A strange battle is playing out in Zambia over the Konkola Copper Mine (KCM), and it has come to court in Johannesburg as India’s Vedanta and the Zambian government wrestle for control of the assets.
The forced liquidation process of KCM, which is backed by the government, and which was launched by ZCCM Investment Holdings — the state-owned mining company that holds a 20% stake in the mine — is odd.
It is also deeply damaging for investor perceptions of Zambia as a copper-mining investment destination, despite the enormous potential latent mineral wealth.
While the matter has largely been fought in Zambia, it is now before the high court in Johannesburg where Vedanta, which has restarted large-scale zinc mining in SA, is asking for the liquidation to be halted and for international arbitration to be started in Johannesburg.

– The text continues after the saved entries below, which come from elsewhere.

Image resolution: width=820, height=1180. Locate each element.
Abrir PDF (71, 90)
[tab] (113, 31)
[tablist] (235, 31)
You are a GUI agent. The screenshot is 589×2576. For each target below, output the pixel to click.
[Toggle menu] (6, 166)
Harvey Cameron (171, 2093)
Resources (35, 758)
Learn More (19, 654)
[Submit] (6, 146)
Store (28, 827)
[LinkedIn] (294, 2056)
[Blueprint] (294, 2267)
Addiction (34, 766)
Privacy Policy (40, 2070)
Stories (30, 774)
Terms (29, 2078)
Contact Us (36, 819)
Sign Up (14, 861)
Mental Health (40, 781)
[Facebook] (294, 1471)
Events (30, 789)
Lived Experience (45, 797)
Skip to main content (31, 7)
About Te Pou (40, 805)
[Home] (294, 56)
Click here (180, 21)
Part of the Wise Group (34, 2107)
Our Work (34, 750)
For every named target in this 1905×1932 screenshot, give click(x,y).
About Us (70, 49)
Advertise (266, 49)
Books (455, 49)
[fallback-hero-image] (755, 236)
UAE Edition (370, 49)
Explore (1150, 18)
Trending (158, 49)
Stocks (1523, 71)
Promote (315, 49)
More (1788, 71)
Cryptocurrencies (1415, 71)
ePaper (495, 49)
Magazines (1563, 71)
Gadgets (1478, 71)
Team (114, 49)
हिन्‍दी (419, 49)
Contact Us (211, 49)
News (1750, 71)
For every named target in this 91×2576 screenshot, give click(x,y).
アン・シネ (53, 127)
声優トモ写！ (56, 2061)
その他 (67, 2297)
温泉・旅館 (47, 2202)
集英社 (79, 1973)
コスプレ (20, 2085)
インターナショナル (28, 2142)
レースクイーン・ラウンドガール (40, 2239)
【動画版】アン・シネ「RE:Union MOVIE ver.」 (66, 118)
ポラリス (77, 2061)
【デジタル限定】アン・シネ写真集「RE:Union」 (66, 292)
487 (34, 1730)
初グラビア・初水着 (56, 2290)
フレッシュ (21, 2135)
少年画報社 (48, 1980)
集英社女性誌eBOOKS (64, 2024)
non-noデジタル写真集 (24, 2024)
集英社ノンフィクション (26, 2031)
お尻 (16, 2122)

Vedanta has invested $3bn in Zambia over the past 15 years to bring the mine to account and to build a new smelter. There is clearly something very wrong with the relationship with the government that has now taken such a hard, uncompromising line with Vedanta. Both sides have put their views out but seeing through the spin and posturing is difficult.
It is something that SA must avoid at all costs. It has developed a poor reputation as an investor-friendly mining investment destination, particular during the tenure of then-mineral resources minister Mosebenzi Zwane. The last thing SA needs is an antagonistic relationship with a major mining company that spins out of control and beyond reason, such as the KCM matter in Zambia, where the state blows hot and cold on its stance towards mining and cannot provide concrete tax regimes.
Vedanta went into Zambia with what it thought were water-tight contracts with ZCCM and the state, but the way these agreements are being handled by the government will surely make any other large investor in the mining sector think carefully before they put any money into the country.